„Wie schön leuchtet der Morgenstern“ ist eines der tiefsinnigsten Lieder, die ich kenne. Es wurde 1597 vom lutheranischen Pfarrer Philipp Nicolai geschrieben. In dieser Zeit war die Gesellschaft von der Gegenreformation geprägt, sie kämpfte mit der Pest und lief auf den Dreißigjährigen Krieg zu, der alle bisherigen Gewalterfahrungen sprengen würde. Es ist ein Liebeslied, angelehnt an Psalm 45, der als Hochzeitslied für Jahwe und seiner Gemahlin geschrieben und gebetet wurde. Menschen können die Dunkelheiten des Lebens aushalten, wenn sie gleichzeitig von menschlicher und göttlicher Liebe getragen und gestärkt werden. Es besteht zwar keine Möglichkeit, den Dunkelheiten zu entfliehen, aber auf das Dunkel der Nacht folgt die Hoffnung des Morgens, an dem der Morgenstern leuchten wird. Hier findet sich die tiefe Erfahrung des Menschen wieder, dass am Ende nicht das Dunkel steht, sondern das Licht. Im Dunkel muss er durchhalten. Sein tiefes Vertrauen in den Morgen hält ihn dabei. Wer bei aller Bedrängnis an der Liebe festhält, das Licht des Glaubens und der Hoffnung im Herzen bewahrt, wird den Morgenstern leuchten sehen.

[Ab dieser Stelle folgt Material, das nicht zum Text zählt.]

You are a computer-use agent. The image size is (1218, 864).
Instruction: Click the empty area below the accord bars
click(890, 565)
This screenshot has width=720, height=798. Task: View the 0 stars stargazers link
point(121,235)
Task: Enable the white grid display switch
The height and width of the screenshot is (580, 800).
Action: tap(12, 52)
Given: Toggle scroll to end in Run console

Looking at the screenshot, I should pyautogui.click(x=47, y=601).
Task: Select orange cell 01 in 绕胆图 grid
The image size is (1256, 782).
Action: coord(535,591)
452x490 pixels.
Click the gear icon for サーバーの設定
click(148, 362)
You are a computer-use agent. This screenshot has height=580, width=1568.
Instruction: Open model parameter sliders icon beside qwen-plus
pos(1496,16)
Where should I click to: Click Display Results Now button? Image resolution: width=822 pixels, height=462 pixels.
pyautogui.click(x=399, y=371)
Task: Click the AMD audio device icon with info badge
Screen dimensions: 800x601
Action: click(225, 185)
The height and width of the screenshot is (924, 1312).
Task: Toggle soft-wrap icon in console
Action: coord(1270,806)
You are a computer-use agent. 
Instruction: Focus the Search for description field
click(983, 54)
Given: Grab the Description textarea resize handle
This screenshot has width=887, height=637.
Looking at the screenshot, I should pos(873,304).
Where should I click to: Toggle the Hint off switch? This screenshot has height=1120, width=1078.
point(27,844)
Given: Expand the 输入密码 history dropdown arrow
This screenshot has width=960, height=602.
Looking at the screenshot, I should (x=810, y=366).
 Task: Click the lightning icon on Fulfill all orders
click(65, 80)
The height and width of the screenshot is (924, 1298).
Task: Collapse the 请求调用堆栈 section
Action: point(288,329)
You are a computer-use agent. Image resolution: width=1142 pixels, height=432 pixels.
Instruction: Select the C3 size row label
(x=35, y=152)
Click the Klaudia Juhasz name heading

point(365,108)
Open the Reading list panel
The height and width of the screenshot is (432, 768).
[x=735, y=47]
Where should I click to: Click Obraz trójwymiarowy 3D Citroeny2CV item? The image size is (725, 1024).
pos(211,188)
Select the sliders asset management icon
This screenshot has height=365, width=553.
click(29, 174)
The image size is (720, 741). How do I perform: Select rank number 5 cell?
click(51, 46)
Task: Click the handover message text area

Menschen sind Lichtmenschen. Schauen wir in den dunklen Himmel, so fällt unser Blick unwillkürlich auf die hellen Sterne, die die Dunkelheit durchbrechen. Das Licht zieht unseren Blick an. Ich erinnere mich hier an eine ungewöhnliche Geschichte, in der ein Mann im Advent beobachtet, wie blinde Menschen in einem Raum voller brennender Kerzen das Lied „Ein Licht leuchtet auf in der Dunkelheit“ singen. Der Mann ist erstaunt, dass Menschen, die wortwörtlich in der Dunkelheit und ohne Hoffnung sind, das Licht jemals wiederzusehen, dieses Lied singen. Welches Licht ist hier gemeint? Mit den Augen können sie das Licht nicht sehen, aber mit dem Herzen fühlen sie trotzdem, dass Licht um sie herum ist. Sie können sich dem Licht der Kerze behutsam nähern und die Wärme dieses Lichtes und das Flackern der Flamme spüren. Vielleicht erleben die blinden Menschen in diesem Moment Geborgenheit. Vielleicht erweckt dieses Erlebnis sogar ein Licht in ihrem eigenen Inneren.
Für den gläubigen Menschen ist Jesus Christus der Morgenstern. Er möchte in die Herzen der Menschen hineinleuchten. Er kennt die Dunkelheiten des Lebens, weil er sie selbst erlebt hat. Jesus sagt im Johannesevangelium: „Ich bin das Licht der Welt“. Wir Menschen sind beim Betrachten einer Kerze oder beim Wahrnehmen ihrer Wärme eingeladen, mehr zu spüren, eine tiefere Gewissheit im Herzen zuzulassen. Wir sind eingeladen, die Liebe Christi in unserem Inneren zu spüren. Ich wünsche uns daher, dass wir trotz der Dunkelheiten um uns herum darauf vertrauen, dass das Licht bereits gegenwärtig ist. Jesus wurde vor mehr als 2000 Jahren geboren und nicht an den Weihnachtsfesten, die wir jährlich feiern. Unser Weihnachtsfest bedeutet vielmehr, dass wir die stete Gegenwart Christi feiern. Wir feiern die Gegenwart seines Lichtes und seiner Liebe. Seine Liebe leuchtet in unserer Welt wie der schöne Morgenstern. Mögen wir dieses Licht in unserem Herzen aufnehmen, es groß machen und zum Licht für andere werden!